М е л и б е я. Заклинаю тебя, пусть язык твой говорит все что угодно, но усмири руки. Успокойся, сеньор мой. Я твоя, любуйся моей наружностью, этим истинным достоянием влюбленного, не стремись отнять у меня лучший дар природы. Ведь хороший пастух должен стричь своих овец, а не губить их.
К а л и с т о. К чему подобные речи, сеньора? Чтобы страсть моя не знала покоя? Чтобы я опять страдал? Чтобы начал игру сызнова? Прости, сеньора, мои бесстыдные руки; они, недостойные, никогда и не мечтали коснуться твоей одежды, и теперь они спешат насладиться твоим прелестным телом и нежною кожей.
М е л и б е я. Оставь нас, Лукресия.
К а л и с т о. Зачем, дорогая? Я рад свидетелям моего торжества.
М е л и б е я. А я не хочу свидетелей моего греха... Да если бы я знала, что ты такой необузданный, не доверилась бы я твоим коварным речам.
С о с и й. Прислушайся, Тристан. Вон куда дело зашло!
Т р и с т а н. Я уж такого наслушался, что могу считать хозяина счастливейшим из смертных. Клянусь жизнью, и я бы тут не сплоховал, хоть я и мальчишка.

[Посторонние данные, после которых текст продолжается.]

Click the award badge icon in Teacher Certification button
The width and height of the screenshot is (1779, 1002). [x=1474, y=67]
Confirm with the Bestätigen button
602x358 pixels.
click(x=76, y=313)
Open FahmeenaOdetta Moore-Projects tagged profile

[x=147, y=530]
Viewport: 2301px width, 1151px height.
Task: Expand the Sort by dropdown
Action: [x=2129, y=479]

С о с и й. Для такой красотки у всякого руки найдутся; да только счастья-то он хлебнул пополам с горем, недешево оно ему обошлось: приправа к его любви — двое юношей.
Т р и с т а н. Он уже позабыл о беднягах. Вот и пропадай на службе у подлецов, верь, как дурак, в их покровительство! «У графа живи-поживай, да себя не забывай», — советовала мне матушка. Смотри, они себе веселятся, целуются да обнимаются, а слуги их казнены с позором.
М е л и б е я. О жизнь моя, сеньор мой! Зачем ты лишил меня имени и венца девственницы ради столь краткого блаженства? О несчастная мать! Ты бы умерла, узнав об этом, но и меня бы не пощадила! Ты стала бы безжалостным палачом собственной плоти и крови! Такое горе на закате твоих дней! О мой почтенный отец! Как запятнала я твое доброе имя, какой ущерб нанесла твоему дому! О предательница! Как могла я не предвидеть страшного греха, опасности, которая меня подстерегала!
С о с и й. Эх, голубушка, подумала бы раньше! Все-то вы умеете молиться, когда уже горю не поможешь. А дурак Калисто и уши развесил.
К а л и с т о. Неужели близок рассвет? Не верится. Мне казалось, что я и часа не провел здесь, а между тем бьет три.
М е л и б е я. О господин мой, я поступилась для тебя всем, теперь я твоя подруга, и ты уже можешь не сомневаться в моей любви, — так не отвергай моей просьбы, пройдись днем мимо нашего дома, чтобы я могла тебя увидеть, а ночью свидимся, где пожелаешь. Приходи сюда в тот же час, я буду ждать тебя, чтобы повторилось блаженство этой ночи. А теперь ступай с богом; кругом тая темно, что тебя не увидят, и меня дома не хватятся, пока не рассвело.
К а л и с т о. Эй, слуги, лестницу!
С о с и й. Вот она, сеньор, спускайся!
М е л и б е я. Лукресия, подойди, я одна. Сеньор мой ушел. Он подарил мне свое сердце, а взамен унес мое. Ты слышала нас?
Л у к р е с и я. Нет, сеньора, я спала[54]
.С о с и й. Ну, Тристан, не шуми: скоро все встанут, богачи, стяжатели земных благ, набожные посетители храмов, монастырей и церквей, влюбленные, вроде нашего хозяина, труженики полей и пашен, пастухи, которые на рассвете загоняют овец, — если кто ненароком услышит нас, пропало доброе имя хозяина и Мелибеи.
Т р и с т а н. Эх ты, дурацкая ты скребница! Говоришь, что надо молчать, а сам называешь ее по имени! Тебе бы только маврами по ночам командовать: запрещая — ты разрешаешь; скрывая — раскрываешь; обороняясь — нападаешь; безмолвствуя — кричишь и разглашаешь; спрашивая — отвечаешь. Если уж ты такой умный да хитрый, скажи-ка лучше, на какой месяц приходится святая Мария августовская, тогда сообразим, хватит ли у нас в хозяйстве соломы, чтобы прокормить тебя весь год.
К а л и с т о. Да, у меня совсем иные заботы, чем у вас. Входите потихоньку, чтоб не слыхали в доме. Заприте дверь — и на покой! Не провожайте меня. Я сам сниму доспехи. Ступайте же, ложитесь.